___ TEXT SHOWN ___
6 “For you are a holy people to the Lord your God; the Lord your God has chosen you to be a people for Himself, a special treasure above all the peoples on the face of the earth.”

That passage from Deuteronomy appears before the tablets of the law are given to Moses, but that it is also considered to be part of the Law of Moses is established by the fact that it is restated in the 12th chapter of Deuteronomy, after the tablets were given to Moses:

“12 “These are the statutes and judgments which you shall be careful to observe in the land which the Lord God of your fathers is giving you to possess, all the days that you live on the earth. 2 You shall utterly destroy all the places where the nations which you shall dispossess served their gods, on the high mountains and on the hills and under every green tree. 3 And you shall destroy their altars, break their sacred pillars, and burn their wooden images with fire; you shall cut down the carved images of their gods and destroy their names from that place. 4 You shall not worship the Lord your God with such things.”

That appears to be a good example, doesn’t it? But if that is too lengthy or complicated, there are many other good examples in the Law of Moses, following the Ten Commandments, which show that many of them have to do with moral issues. Here is another one, from the 13th chapter of Deuteronomy:

“13 If there arises among you a prophet or a dreamer of dreams, and he gives you a sign or a wonder, 2 and the sign or the wonder comes to pass, of which he spoke to you, saying, ‘Let us go after other gods’—which you have not known—‘and let us serve them,’ 3 you shall not listen to the words of that prophet or that dreamer of dreams, for the Lord your God is testing you to know whether you love the Lord your God with all your heart and with all your soul. 4 You shall walk after the Lord your God and fear Him, and keep His commandments and obey His voice; you shall serve Him and hold fast to Him. 5 But that prophet or that dreamer of dreams shall be put to death, because he has spoken in order to turn you away from the Lord your God, who brought you out of the land of Egypt and redeemed you from the house of bondage, to entice you from the way in which the Lord your God commanded you to walk. So you shall put away the evil from your midst.”

What a great example that was. I believe we have put to rest the argument, and have demonstrated that there is no distinction between a supposed Ceremonial Law as standing separately from a Moral Law or the Ten Commandments. You only have to peruse the Law of Moses to realize that, although many of the laws are ceremonial in nature, there are a plethora of moral laws following the Ten Commandments. But still we shall consider this further before the close of this chapter.
___
REQUIREMENT A: In the rows, take the stretch that opens with the line containing "At what coordinates should I click to accomplish: Open" and closes with the line containing "point(714,298)", and write it out again with "hamburger" replaced by "navigation" and nothing else changed.
___ STORED ROWS ___
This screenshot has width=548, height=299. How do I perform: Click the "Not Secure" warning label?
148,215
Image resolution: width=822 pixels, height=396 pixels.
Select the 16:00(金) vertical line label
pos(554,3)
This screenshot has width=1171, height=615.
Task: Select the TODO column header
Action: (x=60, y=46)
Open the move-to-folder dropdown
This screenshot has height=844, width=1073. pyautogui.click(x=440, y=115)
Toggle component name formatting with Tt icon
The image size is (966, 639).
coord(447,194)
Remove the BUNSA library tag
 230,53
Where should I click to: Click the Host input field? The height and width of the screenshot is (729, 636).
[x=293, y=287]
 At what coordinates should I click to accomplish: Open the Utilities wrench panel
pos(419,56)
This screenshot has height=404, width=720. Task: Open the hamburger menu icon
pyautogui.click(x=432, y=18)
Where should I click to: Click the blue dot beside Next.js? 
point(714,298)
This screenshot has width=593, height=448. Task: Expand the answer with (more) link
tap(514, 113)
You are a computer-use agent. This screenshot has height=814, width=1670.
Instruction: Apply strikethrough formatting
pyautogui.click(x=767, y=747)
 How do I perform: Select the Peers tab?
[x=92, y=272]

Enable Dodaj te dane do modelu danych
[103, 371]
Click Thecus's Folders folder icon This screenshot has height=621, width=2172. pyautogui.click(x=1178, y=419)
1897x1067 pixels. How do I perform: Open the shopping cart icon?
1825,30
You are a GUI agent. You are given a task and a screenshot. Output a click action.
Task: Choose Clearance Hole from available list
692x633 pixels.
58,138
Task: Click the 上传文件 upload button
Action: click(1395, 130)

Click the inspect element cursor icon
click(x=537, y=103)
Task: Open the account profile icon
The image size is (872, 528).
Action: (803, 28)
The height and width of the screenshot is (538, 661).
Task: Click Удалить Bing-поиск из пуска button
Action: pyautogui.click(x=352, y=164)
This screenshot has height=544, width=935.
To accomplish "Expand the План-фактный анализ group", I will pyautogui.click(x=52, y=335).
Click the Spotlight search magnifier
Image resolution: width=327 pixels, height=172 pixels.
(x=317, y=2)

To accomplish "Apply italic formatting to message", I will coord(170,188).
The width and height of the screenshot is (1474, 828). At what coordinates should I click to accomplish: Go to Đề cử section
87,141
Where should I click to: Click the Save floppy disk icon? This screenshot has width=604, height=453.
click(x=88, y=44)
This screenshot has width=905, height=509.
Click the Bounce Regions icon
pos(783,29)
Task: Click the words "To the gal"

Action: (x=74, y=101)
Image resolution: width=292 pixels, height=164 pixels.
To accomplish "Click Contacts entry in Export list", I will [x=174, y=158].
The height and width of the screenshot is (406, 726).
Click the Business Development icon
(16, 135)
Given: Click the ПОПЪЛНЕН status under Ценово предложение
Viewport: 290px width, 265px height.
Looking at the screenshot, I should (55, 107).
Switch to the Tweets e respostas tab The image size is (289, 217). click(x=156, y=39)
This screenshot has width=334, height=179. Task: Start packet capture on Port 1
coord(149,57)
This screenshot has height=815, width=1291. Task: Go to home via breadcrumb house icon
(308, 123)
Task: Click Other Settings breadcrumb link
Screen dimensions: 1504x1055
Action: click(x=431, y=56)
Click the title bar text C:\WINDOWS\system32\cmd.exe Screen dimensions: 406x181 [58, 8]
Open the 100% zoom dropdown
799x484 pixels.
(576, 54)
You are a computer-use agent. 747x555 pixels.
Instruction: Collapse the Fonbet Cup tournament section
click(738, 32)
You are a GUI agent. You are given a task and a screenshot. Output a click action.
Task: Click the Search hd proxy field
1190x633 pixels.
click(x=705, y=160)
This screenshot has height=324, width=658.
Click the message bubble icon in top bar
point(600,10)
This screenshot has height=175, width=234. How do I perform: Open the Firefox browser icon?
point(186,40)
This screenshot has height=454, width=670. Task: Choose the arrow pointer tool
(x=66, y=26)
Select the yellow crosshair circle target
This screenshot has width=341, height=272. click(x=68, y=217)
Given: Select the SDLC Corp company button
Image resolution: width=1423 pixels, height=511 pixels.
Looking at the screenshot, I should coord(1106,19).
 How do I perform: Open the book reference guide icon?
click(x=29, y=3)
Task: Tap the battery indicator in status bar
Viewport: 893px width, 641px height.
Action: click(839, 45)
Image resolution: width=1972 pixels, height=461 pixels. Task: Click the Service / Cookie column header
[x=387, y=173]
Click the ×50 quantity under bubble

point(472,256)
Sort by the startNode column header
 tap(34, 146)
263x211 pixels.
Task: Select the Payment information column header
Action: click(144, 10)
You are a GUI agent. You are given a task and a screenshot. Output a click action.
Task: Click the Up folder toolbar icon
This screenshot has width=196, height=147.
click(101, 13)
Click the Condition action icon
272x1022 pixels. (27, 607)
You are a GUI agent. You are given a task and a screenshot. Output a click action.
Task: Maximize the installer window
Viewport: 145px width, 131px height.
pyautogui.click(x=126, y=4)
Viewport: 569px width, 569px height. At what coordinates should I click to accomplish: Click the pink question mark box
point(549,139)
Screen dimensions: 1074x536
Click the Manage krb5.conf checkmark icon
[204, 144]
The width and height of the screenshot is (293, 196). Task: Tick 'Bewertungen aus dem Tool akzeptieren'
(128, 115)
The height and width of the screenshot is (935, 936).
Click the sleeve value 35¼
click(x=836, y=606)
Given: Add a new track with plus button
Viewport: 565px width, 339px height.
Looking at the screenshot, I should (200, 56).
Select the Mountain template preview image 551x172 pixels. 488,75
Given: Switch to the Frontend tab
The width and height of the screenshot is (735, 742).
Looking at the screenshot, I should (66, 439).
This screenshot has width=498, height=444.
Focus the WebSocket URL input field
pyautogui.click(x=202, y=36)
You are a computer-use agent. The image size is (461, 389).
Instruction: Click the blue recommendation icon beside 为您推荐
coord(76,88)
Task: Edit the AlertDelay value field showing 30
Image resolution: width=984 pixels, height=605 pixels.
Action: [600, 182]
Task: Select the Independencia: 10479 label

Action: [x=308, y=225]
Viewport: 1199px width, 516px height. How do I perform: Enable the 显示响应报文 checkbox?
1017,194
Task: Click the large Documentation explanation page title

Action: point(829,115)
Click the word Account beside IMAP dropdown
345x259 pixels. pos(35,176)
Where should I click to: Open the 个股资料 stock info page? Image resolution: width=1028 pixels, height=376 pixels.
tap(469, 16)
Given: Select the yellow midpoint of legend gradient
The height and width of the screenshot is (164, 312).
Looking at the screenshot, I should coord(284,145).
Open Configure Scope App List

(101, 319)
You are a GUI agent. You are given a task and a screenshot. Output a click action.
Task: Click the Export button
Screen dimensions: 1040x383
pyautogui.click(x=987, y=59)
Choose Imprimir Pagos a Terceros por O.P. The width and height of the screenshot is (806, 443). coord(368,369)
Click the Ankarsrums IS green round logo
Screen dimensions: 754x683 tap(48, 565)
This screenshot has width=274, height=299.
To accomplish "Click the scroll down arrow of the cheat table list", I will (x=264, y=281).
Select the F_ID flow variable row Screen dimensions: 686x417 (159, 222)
___
REQUIREMENT B: Continue the passage on moral laws within the Law of Moses from its final sentence.

EXERCISE RESPONSE A:
 At what coordinates should I click to accomplish: Open the Utilities wrench panel
pos(419,56)
This screenshot has height=404, width=720. Task: Open the navigation menu icon
pyautogui.click(x=432, y=18)
Where should I click to: Click the blue dot beside Next.js? 
point(714,298)

EXERCISE RESPONSE B:
It might be a good idea here to consider why God gave the Law to the people of Israel. I will include a lengthy passage here on this topic, as it is necessary to consider God’s point of view on the Law and its purpose, in order to grasp what He expects from us today. One of the places where He speaks of this begins in the 10th chapter of the book of Deuteronomy, where this is recorded:

“12 “And now, Israel, what does the Lord your God require of you, but to fear the Lord your God, to walk in all His ways and to love Him, to serve the Lord your God with all your heart and with all your soul, 13 and to keep the commandments of the Lord and His statutes which I command you today for your good? 14 Indeed heaven and the highest heavens belong to the Lord your God, also the earth with all that is in it. 15 The Lord delighted only in your fathers, to love them; and He chose their descendants after them, you above all peoples, as it is this day. 16 Therefore circumcise the foreskin of your heart, and be stiff-necked no longer. 17 For the Lord your God is God of gods and Lord of lords, the great God, mighty and awesome, who shows no partiality nor takes a bribe. 18 He administers justice for the fatherless and the widow, and loves the stranger, giving him food and clothing. 19 Therefore love the stranger, for you were strangers in the land of Egypt. 20 You shall fear the Lord your God; you shall serve Him, and to Him you shall hold fast, and take oaths in His name. 21 He is your praise, and He is your God, who has done for you these great and awesome things which your eyes have seen. 22 Your fathers went down to Egypt with seventy persons, and now the Lord your God has made you as the stars of heaven in multitude.”

Although God’s statement in that passage is quite self-explanatory, let me emphasize that it is God’s express wish to promote righteousness and justice among all peoples, which He makes known in the passage. That was his objective from the beginning of creation, and it remains his objective today.

He continues his presentation on the topic in the next chapter, which really takes up the entire 11th chapter of Deuteronomy. Rather than inserting here that entire chapter, I will ask you to read it now, and I will refer to it.

In verse 1, God says, “Therefore you shall love the Lord your God, and keep His charge, His statutes, His judgments, and His commandments always.” Taking this in context, it becomes clear that God intends to destroy the inhabitants of the land of Canaan due to the evil that has become their way of life as a result of worshipping other gods. And He urges Israel to always obey his righteous laws, and to teach them to their children, so that they will live long in the land and be blessed, which it is his desire to do. Beginning in verse 26, He reveals to Israel the consequences of obedience and disobedience:

“Behold, I set before you today a blessing and a curse: 27 the blessing, if you obey the commandments of the Lord your God which I command you today; 28 and the curse, if you do not obey the commandments of the Lord your God, but turn aside from the way which I command you today, to go after other gods which you have not known.”

So we see that although He wishes to bless them, He can only do so while they remain in faithful obedience to his righteous laws.

We hear a lot about the phrase “Chosen People,” especially, it seems, from the kind of person who rejects the idea that the people of Israel are a chosen people by God. The concept is mentioned by God Himself in the 10th chapter of Deuteronomy, where He states, “15 The Lord delighted only in your fathers, to love them; and He chose their descendants after them, you above all peoples, as it is this day.”

However, the “chosen people” concept is misinterpreted by many, either intentionally or otherwise. God did favor Abraham for his faith and loyalty, so in that sense he was chosen, for a given purpose, to enjoy the privilege of being a forefather of the Messiah who God promised would come, to whom God alluded as far back as when Adam was cast out of Eden.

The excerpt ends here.